Why Go?

I received terrible news from one of my closest buddies in Singapore. He lost his father in a road accident. Needless to say, he was distraught. My immediate reaction was to return to Singapore to be with my buddy but I had a very hard time convincing the boss to let me go, with work piling up sky high lately. Most of my friends who knew my plans to return advised me against it. In fact, probably 90% of those who I conversed with told me it was more practical to send a lot more money back (that I would have saved for an expensive last-minute air ticket) than to be there because my presence would be nothing much of use in such a situation. Many of these overseas Singaporeans would have experienced similar situations and told me that if I were to be overly emotional about this kind of things, I will have a rough time in future to fly back and forth. The general feedback was that most friends and relatives would understand our situation and forgive us if we only send financial help instead of being physically there like we would if we did not migrate.


With the boss' reluctance and several seemingly logical reasoning such as "Friend's dad is not even your relative, by right no need to return. If family or friend then return,' it was easy to just choose the easy option to stay put. After all, a sudden move back without plans or the mental preparation to be apart from my wife and daughter was a very uncomfortable thought. However to me, it was a no-brainer. I believed I talked about death and funerals before here. I used to be someone who wondered if anyone would attend my funeral when I die, since I have always been somewhat an asshole that most people would rather stay away from. It can be sad to know if I don't even get 10 people to attend my funeral, no? Does that mean I am a failure in life? In the later years, I ditched such a mentally because the logic was terribly flawed. Where funerals are being concerned, some turn up for the dead, some turn up for the living, some turn up because they love, some turn up because they hate. The actual figure has no bearing on the success of the man when he was living.

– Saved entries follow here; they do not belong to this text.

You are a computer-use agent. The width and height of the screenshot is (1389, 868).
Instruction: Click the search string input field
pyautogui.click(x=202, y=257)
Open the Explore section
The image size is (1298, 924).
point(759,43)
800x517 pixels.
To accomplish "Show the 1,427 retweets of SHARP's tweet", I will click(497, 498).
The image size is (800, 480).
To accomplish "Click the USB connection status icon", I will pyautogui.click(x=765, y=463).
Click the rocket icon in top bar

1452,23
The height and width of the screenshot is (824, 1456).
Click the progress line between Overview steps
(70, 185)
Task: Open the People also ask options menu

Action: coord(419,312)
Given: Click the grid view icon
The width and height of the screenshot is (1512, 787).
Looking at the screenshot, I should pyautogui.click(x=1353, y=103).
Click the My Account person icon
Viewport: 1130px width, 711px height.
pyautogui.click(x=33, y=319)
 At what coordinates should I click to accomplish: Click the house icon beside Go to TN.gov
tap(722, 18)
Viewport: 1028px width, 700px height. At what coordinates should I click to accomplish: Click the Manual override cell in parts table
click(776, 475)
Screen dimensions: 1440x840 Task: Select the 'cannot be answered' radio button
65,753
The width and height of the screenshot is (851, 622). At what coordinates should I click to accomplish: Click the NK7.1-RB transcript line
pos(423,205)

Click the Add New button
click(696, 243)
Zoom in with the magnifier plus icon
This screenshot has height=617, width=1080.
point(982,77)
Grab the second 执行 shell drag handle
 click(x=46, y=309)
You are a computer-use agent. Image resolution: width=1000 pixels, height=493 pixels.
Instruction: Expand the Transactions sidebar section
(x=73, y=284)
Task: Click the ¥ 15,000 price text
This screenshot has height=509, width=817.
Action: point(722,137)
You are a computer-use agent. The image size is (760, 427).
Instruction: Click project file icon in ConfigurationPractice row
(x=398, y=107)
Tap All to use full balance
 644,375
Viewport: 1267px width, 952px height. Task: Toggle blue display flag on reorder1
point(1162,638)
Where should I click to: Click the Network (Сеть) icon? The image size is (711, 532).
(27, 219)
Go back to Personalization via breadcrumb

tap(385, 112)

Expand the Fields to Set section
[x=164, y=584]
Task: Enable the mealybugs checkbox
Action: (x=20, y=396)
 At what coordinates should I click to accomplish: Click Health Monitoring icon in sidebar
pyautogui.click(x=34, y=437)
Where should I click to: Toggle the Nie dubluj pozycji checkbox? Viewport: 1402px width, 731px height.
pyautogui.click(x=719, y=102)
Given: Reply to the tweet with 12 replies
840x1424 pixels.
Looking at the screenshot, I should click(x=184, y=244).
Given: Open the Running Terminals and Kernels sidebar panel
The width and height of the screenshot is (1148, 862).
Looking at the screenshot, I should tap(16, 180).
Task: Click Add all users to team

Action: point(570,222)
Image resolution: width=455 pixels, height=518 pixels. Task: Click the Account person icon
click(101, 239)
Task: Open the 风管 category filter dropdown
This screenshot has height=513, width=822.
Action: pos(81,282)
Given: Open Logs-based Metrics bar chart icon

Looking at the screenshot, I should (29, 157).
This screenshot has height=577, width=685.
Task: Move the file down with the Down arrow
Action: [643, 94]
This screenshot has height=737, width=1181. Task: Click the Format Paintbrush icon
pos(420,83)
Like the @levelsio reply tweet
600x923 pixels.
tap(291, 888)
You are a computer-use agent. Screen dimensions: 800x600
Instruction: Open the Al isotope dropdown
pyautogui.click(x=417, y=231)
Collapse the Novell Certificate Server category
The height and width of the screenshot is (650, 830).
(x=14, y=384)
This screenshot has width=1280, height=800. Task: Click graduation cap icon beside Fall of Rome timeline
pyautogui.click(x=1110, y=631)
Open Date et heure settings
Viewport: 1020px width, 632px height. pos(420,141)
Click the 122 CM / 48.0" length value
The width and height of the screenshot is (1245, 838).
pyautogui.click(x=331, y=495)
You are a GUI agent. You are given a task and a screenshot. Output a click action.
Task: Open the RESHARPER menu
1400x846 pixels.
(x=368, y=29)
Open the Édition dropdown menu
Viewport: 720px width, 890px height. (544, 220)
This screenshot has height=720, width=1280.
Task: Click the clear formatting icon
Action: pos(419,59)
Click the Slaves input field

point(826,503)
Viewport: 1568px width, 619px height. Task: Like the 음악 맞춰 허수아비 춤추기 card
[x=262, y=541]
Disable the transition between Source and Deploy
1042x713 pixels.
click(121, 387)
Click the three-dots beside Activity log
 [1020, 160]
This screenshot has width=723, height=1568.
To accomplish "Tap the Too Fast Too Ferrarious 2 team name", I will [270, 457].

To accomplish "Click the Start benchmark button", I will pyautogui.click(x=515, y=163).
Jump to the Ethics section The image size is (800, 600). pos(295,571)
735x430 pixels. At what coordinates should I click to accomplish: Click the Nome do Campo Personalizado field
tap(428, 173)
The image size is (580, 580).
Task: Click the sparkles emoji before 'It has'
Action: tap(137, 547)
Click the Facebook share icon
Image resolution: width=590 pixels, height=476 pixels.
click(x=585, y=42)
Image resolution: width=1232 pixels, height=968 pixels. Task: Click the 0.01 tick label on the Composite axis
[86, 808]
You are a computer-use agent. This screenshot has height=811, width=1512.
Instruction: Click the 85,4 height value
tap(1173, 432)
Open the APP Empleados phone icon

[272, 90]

In my case, I chose to turn up for the living because that is what really matters. He would have asked me to stay put for sure if I were to tell him about my intentions. He might even chide me of stupidly failing to put money to better use. So, I gave him no chance but not telling him. No, I wasn't noble or 讲义气 like a friend told me I was. I wish I am such a great person. A part of this is down to the fact I knew I would live with even more regrets if I chose to succumb to convenience. The rest was down to my perverted perspective of sharing woes. Since my move to Perth, I have missed the weddings of six couples that I would very much love to attend if I had been in Singapore. These are the regrets that I have to live with. However, I honestly think I wasn't missed. When it comes to self valuation, my ego isn't big enough for me to think I am actually significant enough to any of my friends' lives to the level my absence in their wedding will cause a wee bit of grieve. Besides, when it comes to the sharing of the weals, it isn't really difficult to find people. A wedding is a classic example, the same goes for a birthday celebration or a feast to celebrate a career promotion. I can miss weddings with the warm feeling of knowing my friends are happy and that's all I want them to be.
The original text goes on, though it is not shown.